Emma Calvé, immense soprano, fut une star avant l’heure, par son talent, sa renommée, ses lubies comme ses fureurs. Elle en précéda d’autres par ses excentricités : Joséphine Baker et son château sur la Dordogne ou Georges Harrison et John Lennon avec leurs mages Hindous. Emma avait elle son mage swanni et tâta des sciences occultes.
Ce rossignol, né à Decazeville en 1858, fut, à son époque qualifiée de Belle, aussi célèbre que ne le fut la Callas soixante ans plus tard.

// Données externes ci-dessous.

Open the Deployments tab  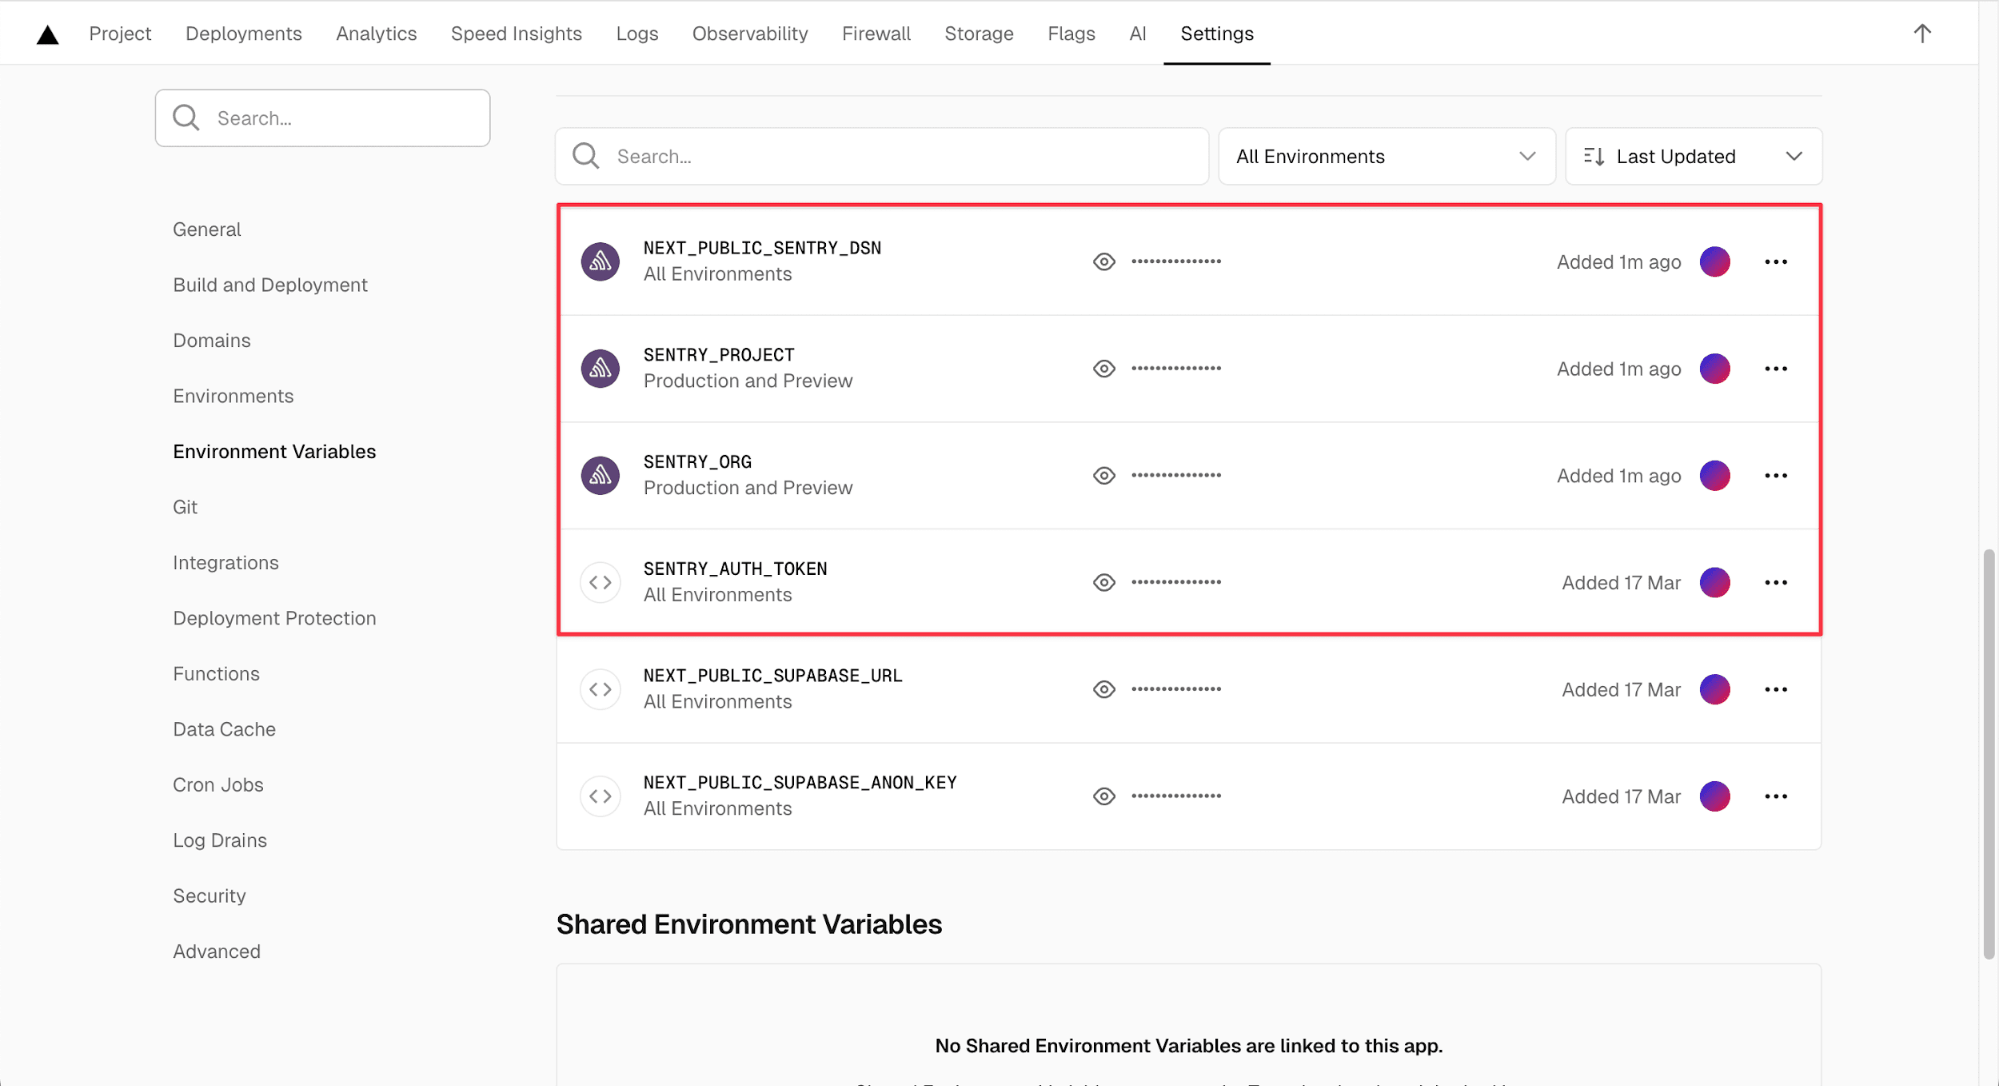pos(243,34)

Massenet écrivit des opéras pour Emma tels que Sapho.
Quant à Carmen , jamais Soprano au monde ne l’interpréta autant de fois.
L’Amérique la vénérait. Drapée dans un drapeau tricolore pour entonner la Marseillaise sur les scènes américaines, elle contribua à l’engagement des États-Unis dans le premier conflit mondial.
Il faut relire la presse new-yorkaise de 1900, on croirait lire un article sur Tina Turner ou Mick Jaegger déclarant une fois de plus que c’est leur dernière tournée.
Celle qui fut l’amie des têtes couronnées n’eut pas la grosse tête. Elle demeura toute sa vie l’enfant des Causses sans jamais renier ses origines paysannes et rouergates. Née à Decazeville, en 1858, où son père entrepreneur du BTP boisait les mines, elle passa son enfance entre Roquefort et Tournemire où son père s’était ensuite établi pour participer à la construction de la ligne des Causses, pour le compte de la compagnie du Midi.
Et Emma mit toujours en avant ses origines. C’est cet aspect du personnage que Georges Girard, son plus fidèle admirateur, apprécie le plus. «Lors d’un récital, il lui arrivait souvent de reprendre des chansons occitanes. Quant à la bourrée, elle la dansait merveilleusement bien».
Elle avait fait de son château de Cabrières qu’elle avait acquis pour se ressourcer dans son pays, une sorte de sanatorium pour les enfants pauvres de Millau.
Elle n’hésita pas à soutenir les ouvriers gantiers millavois lors de leurs grandes grèves durant les années trente.
Voilà longtemps qu’elle n’était déjà plus la star qu’elle était durant la belle époque. Comme Mozart, elle décéda dans la misère et l’indifférence générale en 1942.